(Dataset entries)

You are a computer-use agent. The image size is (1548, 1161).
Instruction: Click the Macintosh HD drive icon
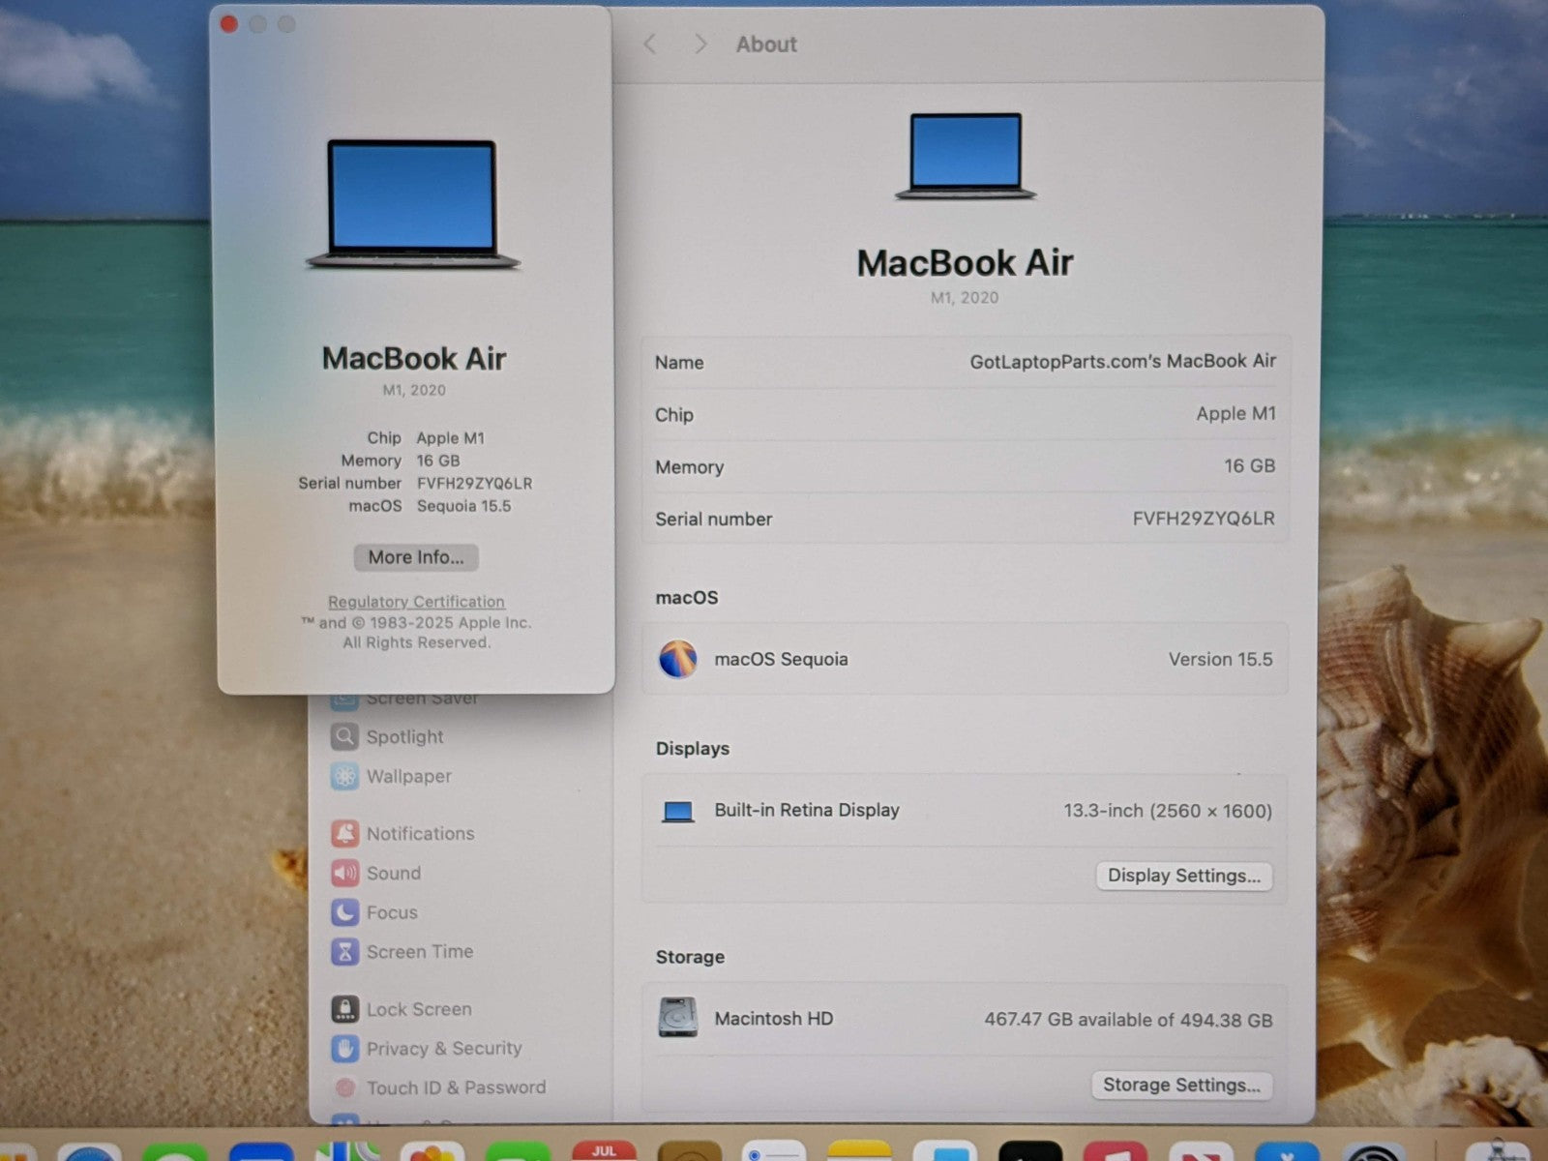(x=677, y=1019)
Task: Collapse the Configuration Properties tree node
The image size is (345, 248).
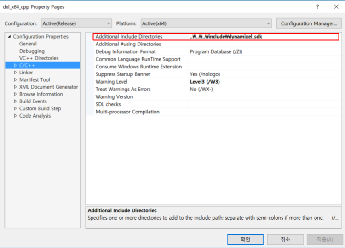Action: 9,37
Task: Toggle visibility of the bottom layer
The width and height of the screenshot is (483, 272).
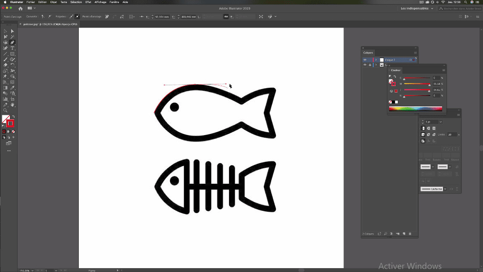Action: point(365,65)
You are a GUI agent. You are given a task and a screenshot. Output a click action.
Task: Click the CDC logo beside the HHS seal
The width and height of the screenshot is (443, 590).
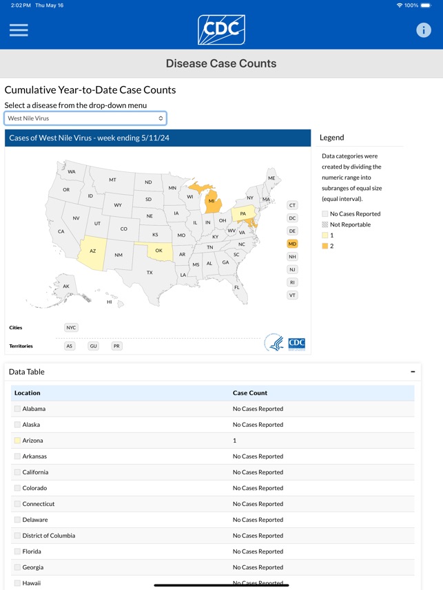[x=297, y=344]
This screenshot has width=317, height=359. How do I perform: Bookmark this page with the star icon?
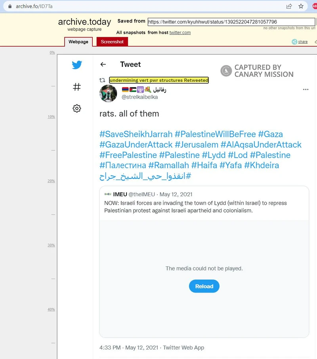[x=301, y=6]
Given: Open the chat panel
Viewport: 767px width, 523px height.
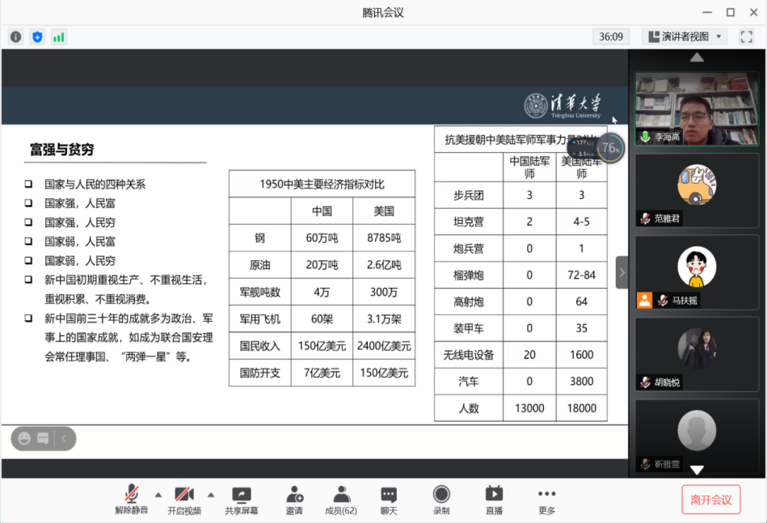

PROBLEM DETAILS: Copy exactly the lines that run from the line containing "The width and height of the screenshot is (483, 272)." to the end of the data, keeping both end lines and dropping every picture.

EXERCISE RESULT:
The width and height of the screenshot is (483, 272).
Action: point(365,65)
You are a GUI agent. You are given a task and a screenshot. Output a click action.
Task: Click the CDC logo beside the HHS seal
The width and height of the screenshot is (443, 590).
[x=297, y=344]
This screenshot has width=317, height=359. How do I perform: Bookmark this page with the star icon?
[x=301, y=6]
Given: Open the chat panel
Viewport: 767px width, 523px height.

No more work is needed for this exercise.